Leukocyte HMGB1 Guides Neoangiogenesis in Regenerating Skeletal Muscle

Campana, Lara (2012). Leukocyte HMGB1 Guides Neoangiogenesis in Regenerating Skeletal Muscle. PhD thesis The Open University.

DOI: https://doi.org/10.21954/ou.ro.0000f0e2

Abstract

HMGB1 is ubiquitously present in the cell nucleus and highly conserved among species. It is released by necrotic cells and actively secreted by immune cells in the extracellular environment, where it behaves as a DAMP (Damage-Associate Molecular Pattern).
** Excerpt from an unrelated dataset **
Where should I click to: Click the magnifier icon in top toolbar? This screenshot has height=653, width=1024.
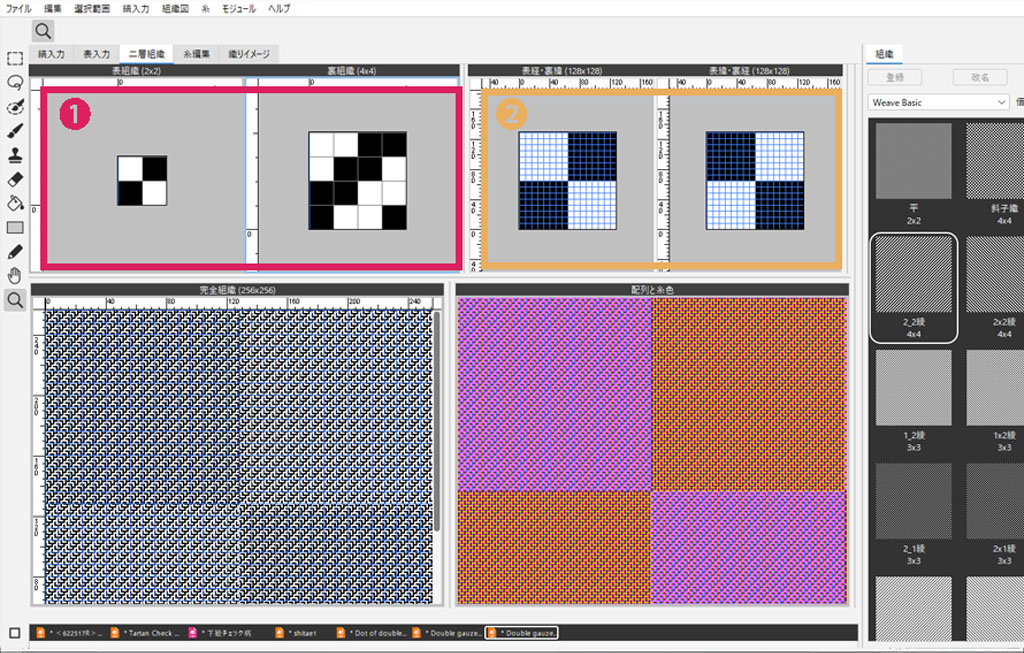point(43,31)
Up to now all studies addressing the role of HMGB1 in wound healing have been carried out either in vitro or using pharmacological inhibitors. To assess the relative contribution of leukocyte HMGB1 and of passively released HMGB1 we have set up an ad hoc animal model. In this system, haematopoietic cells selectively lack HMGB1 by transplanting Hmgb1^+/+ or Hmgb1^-/- foetal livers into WT recipients. The role of leukocyte HMGB1 in tissue repair has been analyzed after skeletal muscle damage. I have used histological and magnetic resonance imaging (MRI) to non-invasively evaluate muscle inflammation and tissue architecture. In the absence of Hmgbl, there is a lower number of regenerating fibres at day7 after injury and an aberrant repair with smaller fibres at day 15. In vitro no differential effects of Hmgb1^-/- and Hmgb1^+/+ macrophages are detected on satellite cells differentiation/fusion, suggesting that events taking place in vivo are independent of the direct macrophage/satellite cell cross talk. No obvious differences are observed in the extent of leukocyte infiltration, as assessed both by cytofluorimetric and MRI analysis, suggesting that leukocyte Hmgb1 is not required for the attraction of inflammatory cells. qPCR unveils a role for leukocyte Hmgb1 in the production of angiogenic stimuli such as Ang2 and TNFα, probably in a hypoxia-dependent manner. Accordingly, the number of CD31 cells is dramatically reduced in the absence of leukocyte Hmgb1. Collectively our data suggest that HMGB1 secreted by leukocytes guides muscle regeneration through a paracrine role on vascular bed reconstitution.